Жилище Юргиса и его семьи почему-то ещё жило. Я подошёл ближе и постучал в дверь. На секунду шум, который я слышал изнутри, вдруг затих, и кто-то тихо открыл мне дверь. На пороге стоял Андрей с вытянутым ружьём. Дуло упиралось мне в грудь и, казалось, сердце пропустило удар от резко нахлынувшей паники.
– Александр Петрович? Что вы здесь делаете? – юноша опустил ружьё и пристально посмотрел на меня. – Почему вы ещё не уехали? Переправа теперь ходит часто.
– А смысл мне уезжать? Всё равно некуда, да и не за чем бросать это место, – ответил я и махнул рукой.
– Зачем вы пришли? – Андрей слегка прищурился и отошёл в сторону, открывая мне проход в дом. Я зашёл и снял тёплую шапку, стряхнул с куртки снег.

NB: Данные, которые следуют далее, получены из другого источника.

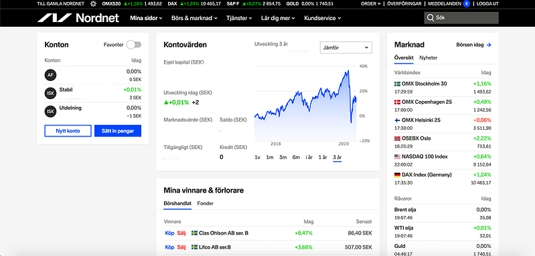Switch to the Nyheter tab

pos(429,58)
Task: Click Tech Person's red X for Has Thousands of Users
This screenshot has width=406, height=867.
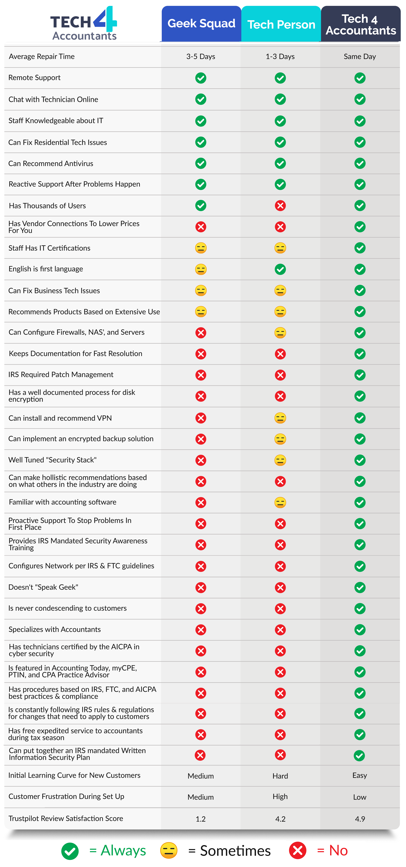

– Думал, вы уже уехали, решил вот попрощаться.
– Мы и в правду уезжаем, – сказал Андрей и сел на стул у обеденного стола. – Буквально через несколько часов, ночью.
– Но зачем? Разве вам тут плохо? – возмутился я.
– Не то чтобы плохо, но... – он замялся. – Не можем мы так больше. Война эта все соки выпила из нас. Чтобы не забрали меня с братьями в Нойтиф, мы уезжаем как можно скорее. Мать тоже решила бежать с нами.
– Её бы советовал забрать в первую очередь, – я пригрозил пальцем. – Не нужно вам знать, что эти гады делают с женщинами. Кстати, куда все подевались?
Андрей оглянулся на растворенную печь, стоявшую в противоположном конце единственной комнаты. Пламя сияло ровно, освещая дом не хуже заграничной керосинки. Мы сидели в полумраке и внимательно смотрели друг на друга. В наших взглядах читалась жёсткость, непроницаемость.
– Мать с братьями ушли в порт, относить вещи. Небезопасно их тут оставлять, даже на пару часов. Эти немецкие вояки того и гляди постучаться в дверь. А как ваши друзья поживают? Уезжать не собираются?
– В том-то и дело, что уже вещи собрали, – вздохнул я и опустил взгляд. – Не хочется их отпускать, пытаюсь хоть как-то оставить их.
– Но зачем? Так ведь нельзя! – возмутился Андрей. – Это против прав человека!
– Нет здесь никаких прав, – ухмыльнулся я. – И никогда не было, сам понимаешь. Все мы тут живём, просто потому что никто не следит за нами. Мы как брошенный в лесу муравейник: одинокие, разобщённые и такие же крошечные.
– Но война коснулась и нас.
– Лесоповал тоже коснулся бы муравейника.
– Тогда нам остаётся только бежать? – парень развёл руками.
– Как крысам с тонущего корабля.
Мы попрощались уже навсегда. Андрей запер дверь на засов, надеясь, что никто его найдёт, но я понимал, что всё куда сложнее. Рано или поздно солдаты добрались бы и до него, и ему просто повезло, что паром уходил на тот берег в ту же ночь.
А ночью начался первый обстрел опустевших улиц. И мы замерли в ожидании.